▶ _Stored records_:
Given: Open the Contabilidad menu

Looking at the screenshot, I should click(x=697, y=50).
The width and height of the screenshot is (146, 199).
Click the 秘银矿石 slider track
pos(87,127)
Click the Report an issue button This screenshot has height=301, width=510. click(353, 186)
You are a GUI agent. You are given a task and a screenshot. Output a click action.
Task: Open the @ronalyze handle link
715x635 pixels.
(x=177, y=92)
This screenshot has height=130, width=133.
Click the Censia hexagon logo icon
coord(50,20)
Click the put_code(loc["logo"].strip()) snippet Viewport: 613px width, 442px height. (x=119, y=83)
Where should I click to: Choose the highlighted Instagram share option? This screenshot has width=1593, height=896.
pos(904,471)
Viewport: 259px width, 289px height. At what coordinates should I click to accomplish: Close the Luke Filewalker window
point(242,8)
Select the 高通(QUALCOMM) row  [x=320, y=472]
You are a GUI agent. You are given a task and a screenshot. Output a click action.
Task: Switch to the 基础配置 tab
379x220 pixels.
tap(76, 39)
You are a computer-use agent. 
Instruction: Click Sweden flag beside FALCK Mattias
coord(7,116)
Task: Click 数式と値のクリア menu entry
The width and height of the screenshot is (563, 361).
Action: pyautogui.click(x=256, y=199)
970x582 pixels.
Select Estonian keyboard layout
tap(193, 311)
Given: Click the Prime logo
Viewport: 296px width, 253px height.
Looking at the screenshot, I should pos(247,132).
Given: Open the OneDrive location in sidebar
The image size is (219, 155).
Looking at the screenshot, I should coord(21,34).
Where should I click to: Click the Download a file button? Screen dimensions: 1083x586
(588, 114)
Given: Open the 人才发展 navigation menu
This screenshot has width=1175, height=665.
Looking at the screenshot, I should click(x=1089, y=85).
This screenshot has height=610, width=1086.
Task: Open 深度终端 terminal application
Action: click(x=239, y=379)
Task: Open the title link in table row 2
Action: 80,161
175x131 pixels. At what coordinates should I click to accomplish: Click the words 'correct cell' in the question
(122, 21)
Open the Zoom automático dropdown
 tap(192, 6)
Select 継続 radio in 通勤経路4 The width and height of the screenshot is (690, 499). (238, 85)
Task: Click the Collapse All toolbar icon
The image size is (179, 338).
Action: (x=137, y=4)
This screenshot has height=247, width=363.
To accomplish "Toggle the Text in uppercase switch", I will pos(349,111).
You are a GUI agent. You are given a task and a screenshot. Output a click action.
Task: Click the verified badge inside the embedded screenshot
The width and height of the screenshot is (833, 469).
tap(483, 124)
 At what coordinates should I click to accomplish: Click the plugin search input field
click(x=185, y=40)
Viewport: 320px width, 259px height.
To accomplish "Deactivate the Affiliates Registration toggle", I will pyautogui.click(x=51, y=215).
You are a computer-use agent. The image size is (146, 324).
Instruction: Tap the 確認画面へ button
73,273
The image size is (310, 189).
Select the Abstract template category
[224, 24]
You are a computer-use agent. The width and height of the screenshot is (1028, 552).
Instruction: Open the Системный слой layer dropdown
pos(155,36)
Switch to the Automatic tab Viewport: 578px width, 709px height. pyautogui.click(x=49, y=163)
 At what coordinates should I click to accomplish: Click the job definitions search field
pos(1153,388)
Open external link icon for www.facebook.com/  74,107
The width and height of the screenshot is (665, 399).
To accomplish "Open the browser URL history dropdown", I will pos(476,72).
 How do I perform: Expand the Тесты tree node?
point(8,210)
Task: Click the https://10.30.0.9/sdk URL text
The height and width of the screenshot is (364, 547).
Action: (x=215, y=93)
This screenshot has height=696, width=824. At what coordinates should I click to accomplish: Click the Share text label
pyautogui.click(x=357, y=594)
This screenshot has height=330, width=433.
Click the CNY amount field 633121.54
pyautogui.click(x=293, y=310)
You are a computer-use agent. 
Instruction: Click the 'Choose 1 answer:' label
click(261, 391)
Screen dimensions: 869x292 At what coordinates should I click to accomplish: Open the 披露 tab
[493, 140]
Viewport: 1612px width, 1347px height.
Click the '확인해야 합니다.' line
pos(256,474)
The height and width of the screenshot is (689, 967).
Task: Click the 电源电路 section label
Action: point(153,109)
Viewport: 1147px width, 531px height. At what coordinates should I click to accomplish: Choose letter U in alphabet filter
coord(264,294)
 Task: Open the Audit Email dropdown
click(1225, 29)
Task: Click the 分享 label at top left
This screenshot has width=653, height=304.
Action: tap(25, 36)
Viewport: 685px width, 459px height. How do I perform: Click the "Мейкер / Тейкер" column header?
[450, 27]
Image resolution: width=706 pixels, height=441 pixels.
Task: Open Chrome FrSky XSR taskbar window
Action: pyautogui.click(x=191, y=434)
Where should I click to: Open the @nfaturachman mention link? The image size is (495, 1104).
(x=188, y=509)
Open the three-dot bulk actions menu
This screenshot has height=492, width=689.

▶ _Brief_: In the entries above, find each line with "computer" and copy it.

▶ _Task solution_:
You are a computer-use agent. 
You are a computer-use agent. The image size is (146, 324).
You are a computer-use agent. The width and height of the screenshot is (1028, 552).
You are a computer-use agent. 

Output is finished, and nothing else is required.